I interpret your question to be whether it is true for every $n \geq 3$ that there exists a regular polygon of $n$ sides that has all vertices on grid points.

Note that if $P,$ $Q,$ $R,$ and $S$ are grid points of a regular rectangular grid and the lines $PQ$ and $RS$ are parallel, then the ratio of distances $PQ:RS$ is rational. (Note that this result is true for any orientation of the grid that allows each line to intersect multiple grid points, not just the case where the lines are parallel to a line of the grid.)

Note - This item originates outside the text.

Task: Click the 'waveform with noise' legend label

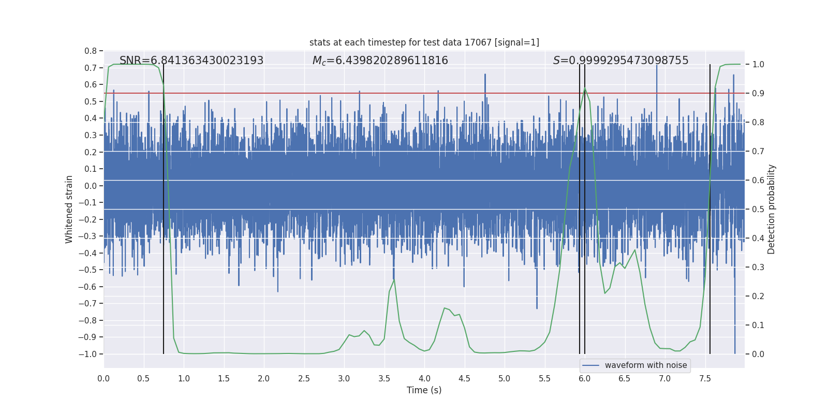Action: pyautogui.click(x=646, y=365)
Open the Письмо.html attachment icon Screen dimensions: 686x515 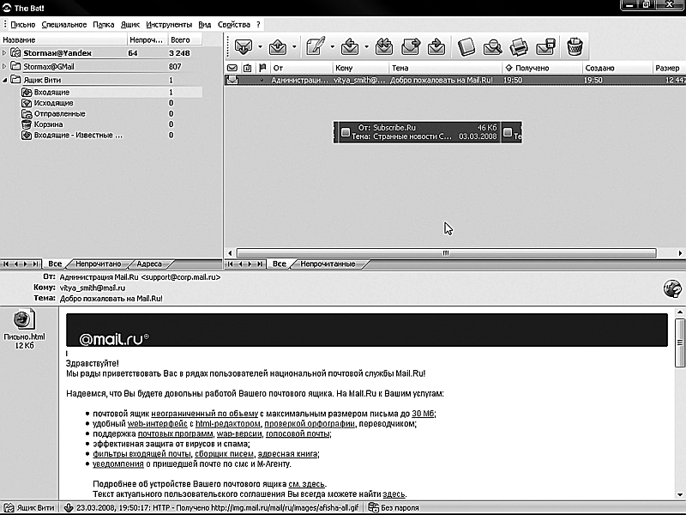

Given a regular decagon $ABCDEFGHIJ$, consider the lines $AF,$ $BE,$ and $CD.$ These lines are all parallel. But the distances $BE$ and $CD$ are in the ratio $$\frac{BE}{CD} = \frac{\csc\left(3\pi/10\right)}{\csc\left(\pi/10\right)} = \frac12(3 - \sqrt5),$$ which is irrational, so the points $B$ and $E$ cannot be on the same grid as the points $C$ and $D.$

The distances $AF$ and $BE$ are in the ratio $$\frac{AF}{BE} = \frac{\csc\left(5\pi/10\right)}{\csc\left(3\pi/10\right)} = \frac14(1 + \sqrt5),$$ so $A$ and $F$ cannot be on the same grid as $B$ and $E.$

Finally, the distances $AF$ and $CD$ are in the ratio $$\frac{AF}{BE} = \frac{\csc\left(5\pi/10\right)}{\csc\left(\pi/10\right)} = \frac14(\sqrt5 - 1),$$ so $A$ and $F$ cannot be on the same grid as $C$ and $D.$

In short none of the three pairs of points can be grid points of the same grid as either of the other two pairs. You need at least three grids in order to be able to place all the points of a regular decagon on regular rectangular grids.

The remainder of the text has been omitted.